Mina Done
Beckman Abstract
- Comparative Quantification of Oxidative Damage in the Genome, Telomere, and mtDNA using qPCR
Oxidative stress occurs when there is an unbalanced amount of reactive oxygen species (ROS) in the cell. These ROS can cause oxidative damage in the DNA which lead to mutations that can contribute to cancer, neurodegenerative diseases, and aging. One common form of oxidative damage is 8-oxoguanine (OG) and this can be used as a marker for oxidative stress. One type of oxidative stress is the production of superoxides. These superoxides are produced in the mitochondria and get converted into hydrogen peroxide which then can be activated by reacting with iron in the cell.

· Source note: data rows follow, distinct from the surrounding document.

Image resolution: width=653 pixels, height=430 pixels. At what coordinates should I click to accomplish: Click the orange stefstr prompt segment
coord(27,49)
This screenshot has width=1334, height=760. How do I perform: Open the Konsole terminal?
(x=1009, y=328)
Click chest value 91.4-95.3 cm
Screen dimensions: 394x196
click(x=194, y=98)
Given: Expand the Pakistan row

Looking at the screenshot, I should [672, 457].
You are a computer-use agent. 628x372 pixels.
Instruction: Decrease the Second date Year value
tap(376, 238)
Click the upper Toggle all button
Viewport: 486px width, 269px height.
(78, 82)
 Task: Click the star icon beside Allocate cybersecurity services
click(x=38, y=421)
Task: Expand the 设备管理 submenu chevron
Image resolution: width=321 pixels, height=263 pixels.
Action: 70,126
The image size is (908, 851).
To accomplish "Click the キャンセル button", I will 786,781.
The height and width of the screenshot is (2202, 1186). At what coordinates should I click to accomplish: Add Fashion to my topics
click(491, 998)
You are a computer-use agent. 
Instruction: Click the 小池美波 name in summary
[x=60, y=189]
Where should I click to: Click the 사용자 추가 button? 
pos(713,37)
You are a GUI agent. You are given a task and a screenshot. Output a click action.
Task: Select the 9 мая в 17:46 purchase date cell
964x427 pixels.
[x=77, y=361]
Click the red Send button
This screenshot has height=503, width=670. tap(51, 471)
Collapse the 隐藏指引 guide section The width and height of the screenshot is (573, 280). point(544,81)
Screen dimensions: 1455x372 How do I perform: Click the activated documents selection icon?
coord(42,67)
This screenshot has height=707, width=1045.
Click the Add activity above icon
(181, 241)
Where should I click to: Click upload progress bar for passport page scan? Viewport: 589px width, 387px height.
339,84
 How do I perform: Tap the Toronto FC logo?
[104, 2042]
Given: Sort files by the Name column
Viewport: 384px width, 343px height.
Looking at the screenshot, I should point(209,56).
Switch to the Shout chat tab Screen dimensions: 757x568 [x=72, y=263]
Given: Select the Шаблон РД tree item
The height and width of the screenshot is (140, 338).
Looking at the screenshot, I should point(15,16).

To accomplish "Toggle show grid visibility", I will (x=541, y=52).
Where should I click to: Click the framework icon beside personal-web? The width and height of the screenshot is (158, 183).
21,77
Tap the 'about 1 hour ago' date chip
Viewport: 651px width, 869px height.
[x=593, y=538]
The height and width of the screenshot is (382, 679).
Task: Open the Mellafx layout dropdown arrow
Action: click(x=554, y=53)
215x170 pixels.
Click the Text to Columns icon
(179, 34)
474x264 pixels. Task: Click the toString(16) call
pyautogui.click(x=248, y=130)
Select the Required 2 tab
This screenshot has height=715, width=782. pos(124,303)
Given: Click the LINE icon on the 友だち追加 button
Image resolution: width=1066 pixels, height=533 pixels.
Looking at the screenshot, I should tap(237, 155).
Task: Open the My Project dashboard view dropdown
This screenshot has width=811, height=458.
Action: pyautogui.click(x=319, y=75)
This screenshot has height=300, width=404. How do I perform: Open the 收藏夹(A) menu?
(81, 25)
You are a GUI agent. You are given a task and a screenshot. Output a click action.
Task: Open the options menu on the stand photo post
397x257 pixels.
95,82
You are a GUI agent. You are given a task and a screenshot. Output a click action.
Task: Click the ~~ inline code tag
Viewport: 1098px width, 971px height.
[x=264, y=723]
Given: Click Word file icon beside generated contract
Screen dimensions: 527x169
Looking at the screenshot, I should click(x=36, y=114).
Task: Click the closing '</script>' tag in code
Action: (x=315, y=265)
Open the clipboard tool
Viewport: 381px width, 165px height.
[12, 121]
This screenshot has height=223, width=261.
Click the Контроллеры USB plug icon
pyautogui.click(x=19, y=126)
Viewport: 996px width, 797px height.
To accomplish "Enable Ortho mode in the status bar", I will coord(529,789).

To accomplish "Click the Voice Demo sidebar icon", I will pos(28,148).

Because hydrogen peroxide can diffuse into other cells before it reacts with iron, oxidative stress isn’t necessarily contained within the mitochondria where most of the ROS are produced. We want to quantify OG in mitochondrial DNA targets as well as nuclear DNA targets to gain a better understanding of where in the cell is DNA most susceptible to oxidative stress. To quantify oxidative damage in DNA, we will be using a qPCR method. Bacterial Fpg, a base excision repair enzyme, can be used to detect and cleave the DNA where OG occurs which will decrease DNA amplification in qPCR. After adding bacterial Fpg to our qPCR sample, the amount that we see decreased DNA amplification will correspond to the amount of oxidative damage present in that region of DNA. We can then use this information to compare the amounts across the different DNA target regions to gain a better understanding of where oxidative stress is most felt in the cell. This will then allow further research into the mechanisms of ROS as well as where to target for repair of oxidative damage.